Il corpo degli esseri è dunque la materia seconda, un aggregato tenuto insieme dall’anima (che è la monade dominante).
Anima e corpo seguono leggi indipendenti (l’anima segue il finalismo, mentre il corpo il meccanicismo) e si distinguono solo nella loro capacità di percepire.
Non è possibile spiegare come le azioni del corpo influiscano sull’anima e viceversa. Nasce allora il problema di determinare il rapporto tra anima e corpo.
Ma prima: come determinare la comunicazione tra le monadi, visto che le monadi sono finestre chiuse, senza possibilità di comunicare direttamente?
Questo è possibile perché le monadi sono anche legate insieme, perché ognuna è un aspetto del mondo, una rappresentazione meno chiara di tutte le altre. Sono come tante vedute della medesima città, che insieme danno una veduta complessiva dell’universo, espressa invece totalmente nella monade suprema, cioè Dio.
Ogni monade però rappresenta più distintamente il corpo che le si riferisce, ma siccome esso rappresenta l’universo, rappresenta essa stessa l’universo.
Torniamo al problema del rapporto tra anima e corpo. Secondo Leibniz, possono esistere tre spiegazioni:
1) Anima e corpo sono come due orologi che si influenzano l’un l’altro, ma questo non è possibile perché essi seguono leggi eterogenee.
2) Allora può essere vera l'assistenza tra i due: sono due orologi cattivi messi in armonia da un abile operaio in ogni istante.
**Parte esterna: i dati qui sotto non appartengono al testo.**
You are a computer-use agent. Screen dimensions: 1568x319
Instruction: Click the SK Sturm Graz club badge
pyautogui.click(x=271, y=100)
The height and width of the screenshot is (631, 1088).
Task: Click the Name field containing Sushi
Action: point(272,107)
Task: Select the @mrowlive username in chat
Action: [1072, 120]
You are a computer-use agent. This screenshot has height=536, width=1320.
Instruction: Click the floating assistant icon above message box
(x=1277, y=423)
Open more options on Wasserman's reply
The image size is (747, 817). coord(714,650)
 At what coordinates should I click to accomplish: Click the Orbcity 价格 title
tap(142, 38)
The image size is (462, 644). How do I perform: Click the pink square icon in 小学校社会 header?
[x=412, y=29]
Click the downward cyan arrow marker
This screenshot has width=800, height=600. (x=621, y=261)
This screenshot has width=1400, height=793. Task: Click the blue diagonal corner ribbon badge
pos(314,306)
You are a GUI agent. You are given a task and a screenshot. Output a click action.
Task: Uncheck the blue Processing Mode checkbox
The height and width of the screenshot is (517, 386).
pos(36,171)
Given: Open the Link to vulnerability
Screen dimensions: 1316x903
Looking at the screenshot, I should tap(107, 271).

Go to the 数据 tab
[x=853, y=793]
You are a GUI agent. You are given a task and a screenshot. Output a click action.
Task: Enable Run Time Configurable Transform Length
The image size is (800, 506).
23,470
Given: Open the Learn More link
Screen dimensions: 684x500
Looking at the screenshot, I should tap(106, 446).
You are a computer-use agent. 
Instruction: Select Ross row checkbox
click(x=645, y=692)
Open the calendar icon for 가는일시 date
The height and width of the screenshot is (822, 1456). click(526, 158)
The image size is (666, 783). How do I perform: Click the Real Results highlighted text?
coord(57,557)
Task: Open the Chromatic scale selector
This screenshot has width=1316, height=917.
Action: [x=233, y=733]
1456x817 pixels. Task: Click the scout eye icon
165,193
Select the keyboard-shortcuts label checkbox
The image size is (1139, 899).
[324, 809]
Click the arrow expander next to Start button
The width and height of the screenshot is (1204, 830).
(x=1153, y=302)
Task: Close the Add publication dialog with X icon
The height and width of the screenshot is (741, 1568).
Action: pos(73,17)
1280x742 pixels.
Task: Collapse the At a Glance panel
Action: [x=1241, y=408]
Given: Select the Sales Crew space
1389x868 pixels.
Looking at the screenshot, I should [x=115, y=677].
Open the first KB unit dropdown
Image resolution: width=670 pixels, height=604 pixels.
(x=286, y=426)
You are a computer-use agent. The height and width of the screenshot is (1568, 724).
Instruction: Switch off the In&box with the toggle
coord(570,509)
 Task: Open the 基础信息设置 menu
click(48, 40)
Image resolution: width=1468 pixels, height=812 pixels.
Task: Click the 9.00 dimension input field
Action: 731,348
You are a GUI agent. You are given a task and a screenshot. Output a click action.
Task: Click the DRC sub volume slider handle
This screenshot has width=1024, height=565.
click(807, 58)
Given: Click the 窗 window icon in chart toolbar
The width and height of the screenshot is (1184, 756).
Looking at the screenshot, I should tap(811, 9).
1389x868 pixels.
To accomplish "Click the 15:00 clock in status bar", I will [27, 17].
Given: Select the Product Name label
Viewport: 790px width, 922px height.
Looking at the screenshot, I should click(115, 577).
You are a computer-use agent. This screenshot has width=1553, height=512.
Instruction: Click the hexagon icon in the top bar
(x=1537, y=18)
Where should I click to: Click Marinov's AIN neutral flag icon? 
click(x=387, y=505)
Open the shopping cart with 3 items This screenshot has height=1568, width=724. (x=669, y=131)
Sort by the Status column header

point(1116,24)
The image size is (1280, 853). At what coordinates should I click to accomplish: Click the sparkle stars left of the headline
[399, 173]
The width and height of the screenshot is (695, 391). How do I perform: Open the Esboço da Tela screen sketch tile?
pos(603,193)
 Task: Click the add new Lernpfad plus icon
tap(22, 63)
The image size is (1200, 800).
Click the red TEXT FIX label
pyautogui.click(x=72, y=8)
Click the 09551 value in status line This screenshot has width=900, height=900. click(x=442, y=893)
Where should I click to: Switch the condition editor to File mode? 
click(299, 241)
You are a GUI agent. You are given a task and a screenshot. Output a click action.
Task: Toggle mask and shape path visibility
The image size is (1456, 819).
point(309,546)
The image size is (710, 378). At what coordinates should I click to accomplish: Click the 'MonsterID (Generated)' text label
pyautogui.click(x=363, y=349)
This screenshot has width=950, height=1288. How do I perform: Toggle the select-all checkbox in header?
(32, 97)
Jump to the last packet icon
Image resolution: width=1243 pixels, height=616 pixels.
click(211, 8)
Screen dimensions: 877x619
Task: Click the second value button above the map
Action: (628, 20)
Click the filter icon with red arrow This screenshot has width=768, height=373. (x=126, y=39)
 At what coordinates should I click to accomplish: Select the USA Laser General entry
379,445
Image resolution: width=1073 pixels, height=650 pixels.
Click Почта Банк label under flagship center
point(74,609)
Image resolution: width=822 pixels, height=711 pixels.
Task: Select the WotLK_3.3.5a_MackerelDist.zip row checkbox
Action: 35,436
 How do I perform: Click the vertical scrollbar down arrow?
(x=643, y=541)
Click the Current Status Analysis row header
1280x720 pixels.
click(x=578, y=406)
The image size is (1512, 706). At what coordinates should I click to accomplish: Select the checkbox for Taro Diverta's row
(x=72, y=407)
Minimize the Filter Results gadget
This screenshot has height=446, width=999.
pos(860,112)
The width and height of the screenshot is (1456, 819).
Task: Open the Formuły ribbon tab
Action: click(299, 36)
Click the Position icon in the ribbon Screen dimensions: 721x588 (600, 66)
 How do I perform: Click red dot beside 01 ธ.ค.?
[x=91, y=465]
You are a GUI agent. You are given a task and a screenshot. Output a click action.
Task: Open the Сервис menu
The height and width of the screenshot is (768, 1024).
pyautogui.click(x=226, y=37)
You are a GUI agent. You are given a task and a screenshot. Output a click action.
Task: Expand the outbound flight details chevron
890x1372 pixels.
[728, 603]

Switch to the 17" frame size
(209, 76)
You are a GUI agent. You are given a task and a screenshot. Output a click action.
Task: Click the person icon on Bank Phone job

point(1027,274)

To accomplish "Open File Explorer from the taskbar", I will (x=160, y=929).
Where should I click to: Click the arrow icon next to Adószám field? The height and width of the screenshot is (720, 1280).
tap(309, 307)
Ma questo prevede di introdurre un “deus ex machina” in ogni evento naturale.
3) non resta che la terza opzione: i due orologi sono stati costruiti con tanta arte da essere sempre d’accordo per il futuro (armonia prestabilita) pur obbedendo a leggi differenti. 
Il corpo non è quindi influenzato dall’anima: è solo per l’armonia prestabilita al momento della creazione che anima e corpo si trovano in accordo in ogni istante.
Per cui la monade è totalmente innata, poiché non riceve niente dall’esterno, e così pure le sensazioni e le verità.
La monade esce quindi dalla sfera di Dio, ma è una folgorazione continua di Dio, limitata dalla sua imperfezione.
La filosofia di Leibniz diventa dunque speculazione teologica.
L’ultima parte della sua filosofia concerne dunque le prove relative all’esistenza di Dio, finendo poi con le considerazioni sull’esistenza del male e della libertà.